Der Verbrennungsmotor verliert zunehmend an Bedeutung – ab 2020 gehen Marktanteile von Autos mit Benzinantrieb zurück, staatliche Regulierungsmaßnahmen treffen aber vor allem Dieselfahrzeuge. Auch in den Ländern der Europäischen Union werden sie laut AlixPartners bis 2030 zum „Nischenprodukt“: Vermutlich werden in Westeuropa nur noch 5% der verkauften Neuwagen einen Dieselantrieb haben.

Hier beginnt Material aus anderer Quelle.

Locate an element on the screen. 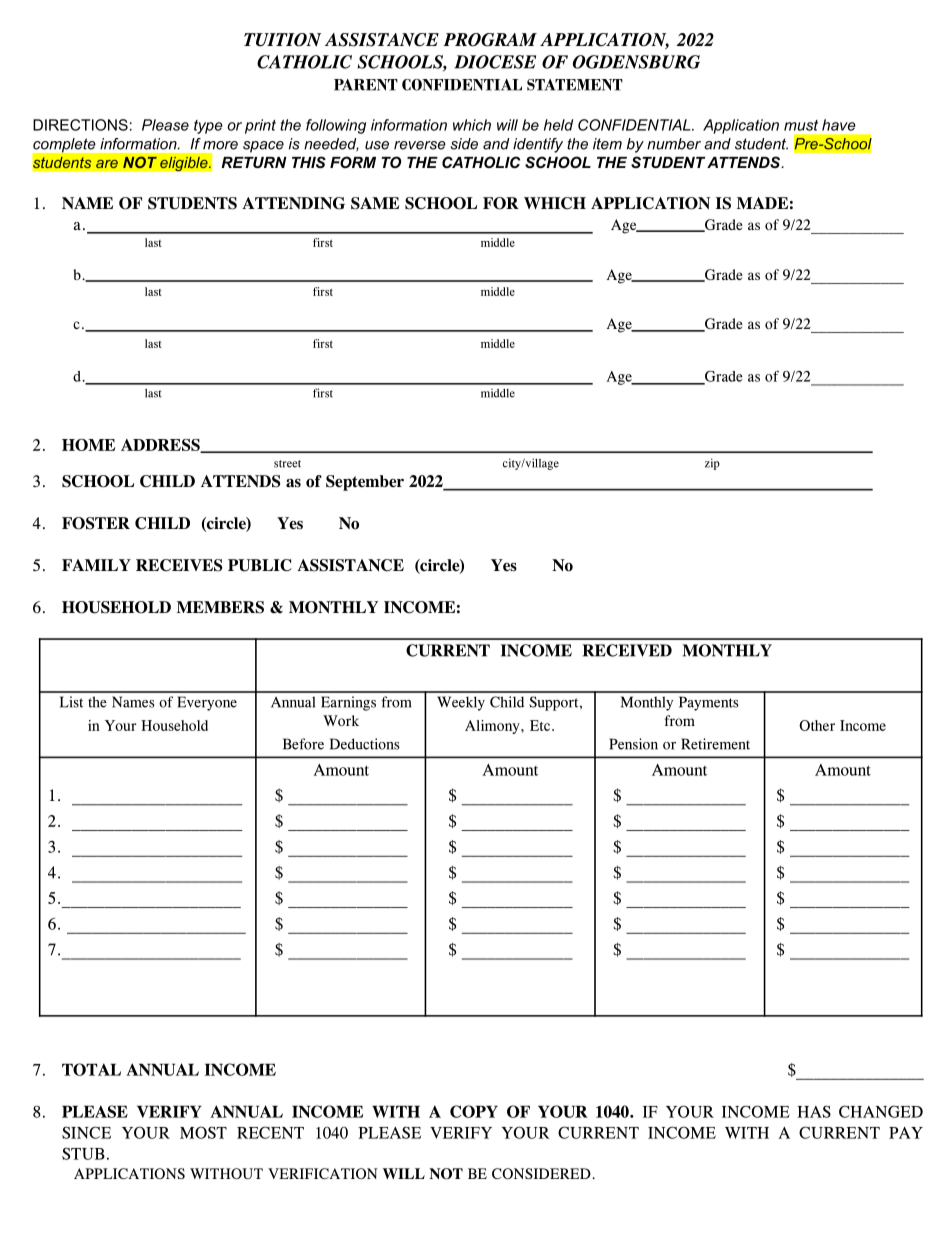 Image resolution: width=952 pixels, height=1233 pixels. must is located at coordinates (801, 125).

Der zurückgehende Absatz führt dazu, dass die ambitionierten CO2-Ziele der EU für Autohersteller noch schwieriger zu erreichen sein werden. Ab 2021 sollte der durchschnittliche Emissionswert von in der EU neu zugelassenen Autos bei maximal 95g CO2 pro Kilometer liegen. 2017 lag der entsprechende Durchschnittswert bei 130g und hatte sich damit im Vergleich zum Vorjahr sogar leicht erhöht. Dieselfahrzeuge stoßen weniger CO2 aus als benzingetriebene Verbrenner. Um den schwindenden Marktanteil von Dieselfahrzeugen auszugleichen, ist es laut AlixPartners-Berechnung deswegen notwendig, dass rund 5g weniger CO2 ausgestoßen werden. Die Hersteller könnte das pro Auto rund 485 Euro kosten.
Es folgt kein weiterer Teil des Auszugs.